周りに置いて行かれる恐怖

人と自分を比べることは百害あって一利なしだ。それでもSNSを見ると、皆の成長や楽しかったこと、就職が決まったことがわんさか載っているから、嫌でも比べてしまう。よかったね、と言える心の広い人間でない私はまだまだ優しさが足りないのだろう。

病気になって一年半。取得した資格といえばちょっと勉強すれば誰でも取れるようなもの1つ。しかも、取得後すぐ飽きてしまった。料理の腕は上がったけど、周りに美味しくて綺麗な料理を作る人はいくらでもいる、つまり料理ができるはあたりまえであることを知った。

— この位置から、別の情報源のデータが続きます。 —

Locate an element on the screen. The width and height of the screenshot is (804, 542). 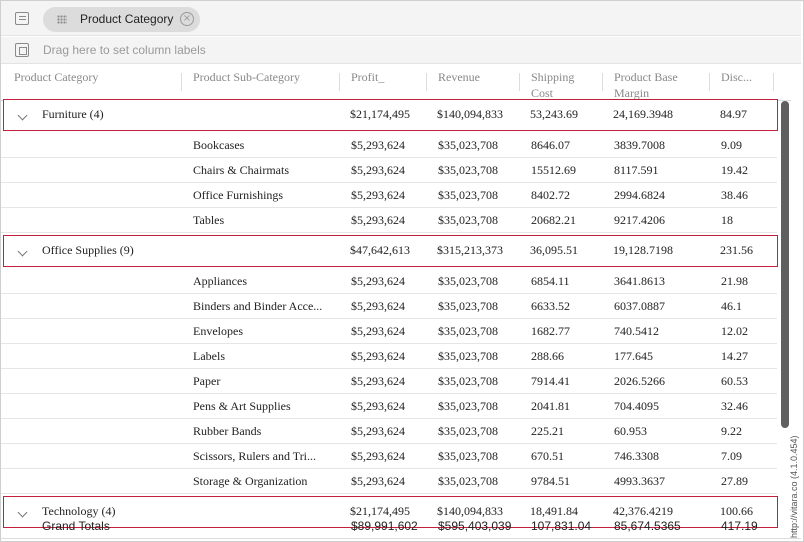
column-header-label: Profit_ is located at coordinates (368, 77).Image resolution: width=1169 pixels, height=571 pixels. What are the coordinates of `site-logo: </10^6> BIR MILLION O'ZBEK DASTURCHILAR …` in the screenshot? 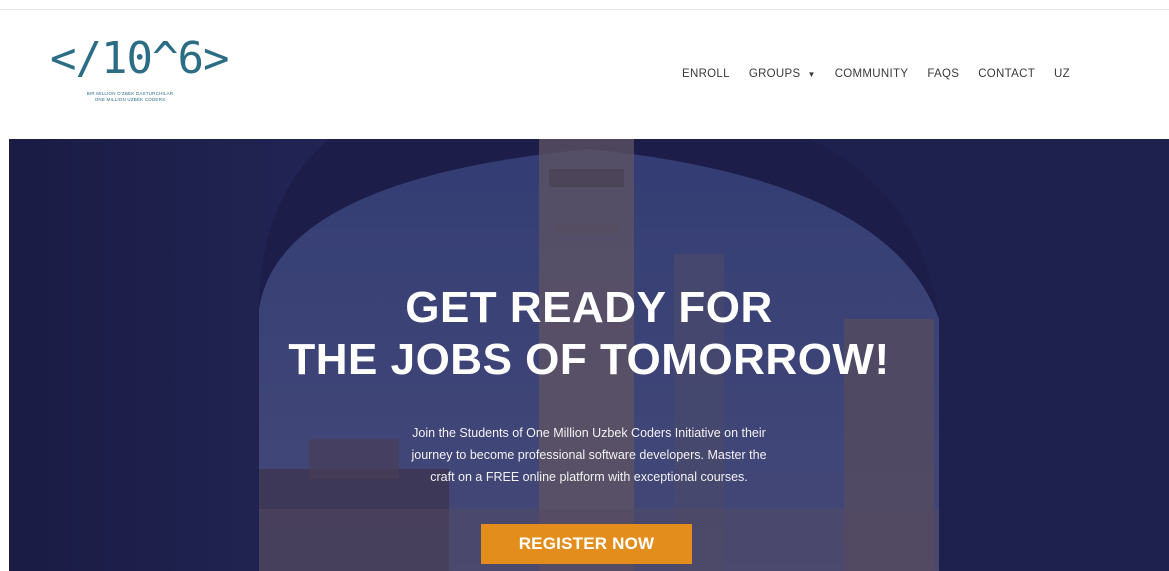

周りに自慢できるような私の成長は何もない。周りが成長するスピードはすごくて、ぐんぐんと私を置いていく。私は日々疲れやすくて一日のうちでがんばれるのは4時間。それ以上頑張るとばててしまう。

けれど誰にも言えない私の成長がある。
それは病気と闘っていること。
死ね、クズ、キモいと罵倒され、料理を作れば、豚の餌食べされるのはごめんだ、と言われる。全部幻聴なのだけれど、それを信じないようにするのは結構大変だ。何度か自殺も考えた。それでも幻聴を否定し生きていることは私の成長だ。
誰にも言えないけど、ふと誰かに知っていてほしいと思ったそんな日。だってあと何十年もこの病気と闘っていかなければならないのだから。みんなが知らないことを私は経験した、それでいい。